▶ [TASK DATA]:
■ ■ ■
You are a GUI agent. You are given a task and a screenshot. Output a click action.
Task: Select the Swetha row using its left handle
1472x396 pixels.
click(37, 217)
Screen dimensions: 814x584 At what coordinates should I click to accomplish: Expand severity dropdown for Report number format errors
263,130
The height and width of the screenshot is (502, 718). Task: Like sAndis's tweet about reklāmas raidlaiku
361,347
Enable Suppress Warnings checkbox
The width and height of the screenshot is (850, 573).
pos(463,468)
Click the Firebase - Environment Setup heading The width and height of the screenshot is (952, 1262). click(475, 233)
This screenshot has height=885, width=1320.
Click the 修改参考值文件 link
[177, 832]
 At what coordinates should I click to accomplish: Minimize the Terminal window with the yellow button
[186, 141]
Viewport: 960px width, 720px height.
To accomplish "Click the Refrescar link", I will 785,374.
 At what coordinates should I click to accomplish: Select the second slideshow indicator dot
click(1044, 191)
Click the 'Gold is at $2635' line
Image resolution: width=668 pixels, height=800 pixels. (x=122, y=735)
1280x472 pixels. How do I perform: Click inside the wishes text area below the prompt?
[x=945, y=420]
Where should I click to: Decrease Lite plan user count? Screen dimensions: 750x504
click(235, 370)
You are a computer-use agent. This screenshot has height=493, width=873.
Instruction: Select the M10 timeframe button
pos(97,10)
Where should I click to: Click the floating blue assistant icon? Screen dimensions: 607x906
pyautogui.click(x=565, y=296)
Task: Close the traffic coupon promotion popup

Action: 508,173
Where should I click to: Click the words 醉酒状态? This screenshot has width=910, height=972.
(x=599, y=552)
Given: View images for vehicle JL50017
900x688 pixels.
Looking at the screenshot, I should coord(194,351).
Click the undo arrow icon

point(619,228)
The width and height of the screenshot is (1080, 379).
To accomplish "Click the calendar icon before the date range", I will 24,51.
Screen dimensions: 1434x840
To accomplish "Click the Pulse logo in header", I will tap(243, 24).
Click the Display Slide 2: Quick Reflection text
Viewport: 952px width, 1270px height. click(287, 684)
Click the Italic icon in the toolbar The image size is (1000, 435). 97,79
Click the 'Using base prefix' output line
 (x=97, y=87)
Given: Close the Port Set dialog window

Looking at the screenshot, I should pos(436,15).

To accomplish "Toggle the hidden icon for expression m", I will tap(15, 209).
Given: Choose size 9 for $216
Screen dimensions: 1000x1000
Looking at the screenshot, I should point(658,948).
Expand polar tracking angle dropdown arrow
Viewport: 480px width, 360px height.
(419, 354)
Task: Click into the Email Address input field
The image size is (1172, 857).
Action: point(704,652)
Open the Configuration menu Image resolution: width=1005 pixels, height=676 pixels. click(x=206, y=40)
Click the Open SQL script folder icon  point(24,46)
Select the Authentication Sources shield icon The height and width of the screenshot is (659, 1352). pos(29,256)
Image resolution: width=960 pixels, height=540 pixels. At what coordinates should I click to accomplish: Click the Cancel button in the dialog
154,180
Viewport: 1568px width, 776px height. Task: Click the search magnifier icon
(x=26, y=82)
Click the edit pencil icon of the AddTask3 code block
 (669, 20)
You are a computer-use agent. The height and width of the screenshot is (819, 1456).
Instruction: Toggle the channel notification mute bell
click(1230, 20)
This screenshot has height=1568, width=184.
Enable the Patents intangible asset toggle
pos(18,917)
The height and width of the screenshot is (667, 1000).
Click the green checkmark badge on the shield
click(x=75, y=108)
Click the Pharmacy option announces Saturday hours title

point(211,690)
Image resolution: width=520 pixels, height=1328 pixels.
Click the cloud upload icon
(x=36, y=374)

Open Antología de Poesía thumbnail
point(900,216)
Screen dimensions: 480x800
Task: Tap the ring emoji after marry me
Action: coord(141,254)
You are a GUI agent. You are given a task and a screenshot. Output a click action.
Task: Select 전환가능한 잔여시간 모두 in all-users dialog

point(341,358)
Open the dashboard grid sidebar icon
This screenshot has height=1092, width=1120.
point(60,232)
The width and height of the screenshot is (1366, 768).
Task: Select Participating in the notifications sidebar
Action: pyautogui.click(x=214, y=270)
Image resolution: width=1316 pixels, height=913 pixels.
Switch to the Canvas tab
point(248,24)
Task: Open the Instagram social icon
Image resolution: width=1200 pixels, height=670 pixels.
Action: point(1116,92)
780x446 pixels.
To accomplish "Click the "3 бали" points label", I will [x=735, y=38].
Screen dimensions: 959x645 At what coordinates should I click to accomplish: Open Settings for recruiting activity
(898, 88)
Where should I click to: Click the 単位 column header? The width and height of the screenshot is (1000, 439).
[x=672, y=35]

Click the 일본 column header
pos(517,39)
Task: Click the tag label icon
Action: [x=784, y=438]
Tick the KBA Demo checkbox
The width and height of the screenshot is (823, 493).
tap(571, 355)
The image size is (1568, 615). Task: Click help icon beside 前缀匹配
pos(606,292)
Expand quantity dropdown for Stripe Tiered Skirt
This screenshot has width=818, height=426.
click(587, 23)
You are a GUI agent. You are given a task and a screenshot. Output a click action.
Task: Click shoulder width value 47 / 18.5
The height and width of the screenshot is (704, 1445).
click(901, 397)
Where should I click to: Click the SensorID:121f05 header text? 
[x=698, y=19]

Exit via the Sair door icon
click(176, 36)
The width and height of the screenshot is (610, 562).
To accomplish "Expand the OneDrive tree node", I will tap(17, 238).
■ ■ ■
▶ [TASK GOAL]: Give back every line of the listing where the word "computer" shows up.

▶ [TASK OUTPUT]:
You are a computer-use agent. This screenshot has height=493, width=873.
You are a computer-use agent. The height and width of the screenshot is (819, 1456).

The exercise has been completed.